"Yet, we shall have to pass our lives together, Madonna."
"Alas!" she sighed.
"I own that the prospect cannot be very alluring for you--it doth not seem to suggest an interminable vista of happiness...."
"Oh!" she murmured as if involuntarily, "I was not thinking of happiness."
"How strange," he retorted gently, "now, whenever I look at you, Madonna, I invariably think of happiness."
"Happiness? With me?"
"With you, sweetheart, if you will but allow me to work for that object. After all, my dear," he added with that whimsical smile of his, "we are both young, you and I; life lies all before us. I own that we have made a sorry beginning, that the first chapter of our book of life hath been ill-writ and by clumsy hands. But suppose we turn over a few pages, do you not think that we might happen on a more romantic passage?"

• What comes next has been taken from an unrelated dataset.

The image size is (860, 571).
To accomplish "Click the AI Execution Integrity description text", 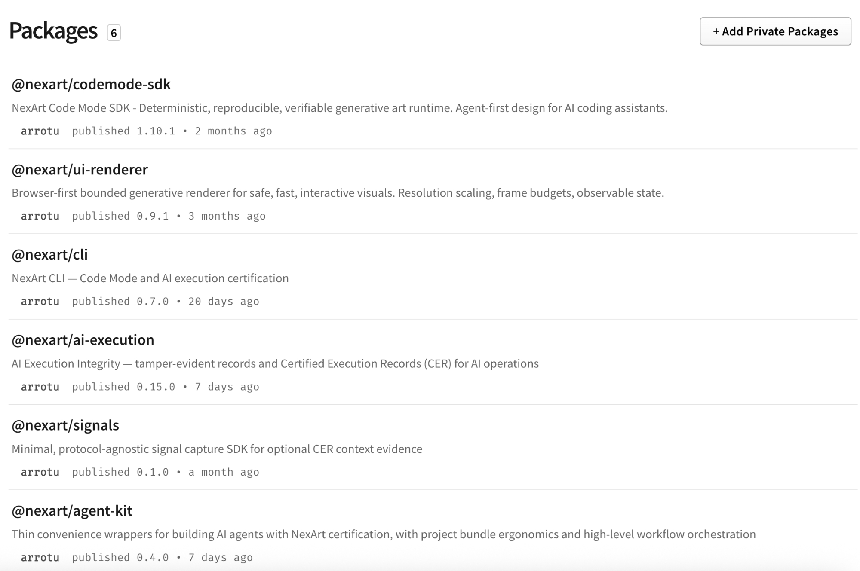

He drew nearer still to her, so near that as he bent toward her his knee touched the ground and his arm instinctively stretched out behind her, so that at the least movement on her part it would close around her and hold her--as indeed he longed that it should do. She was so very beautiful, and that air of settled melancholy, of childlike helplessness and pathos in her made an irresistible appeal to him.
"Madonna," he whispered, "an you would let me, I should like to make love to you now."
But she, with a quick, impatient jerk suddenly sat bolt upright and freed herself almost roughly from that arm which was nearly encircling her shoulders.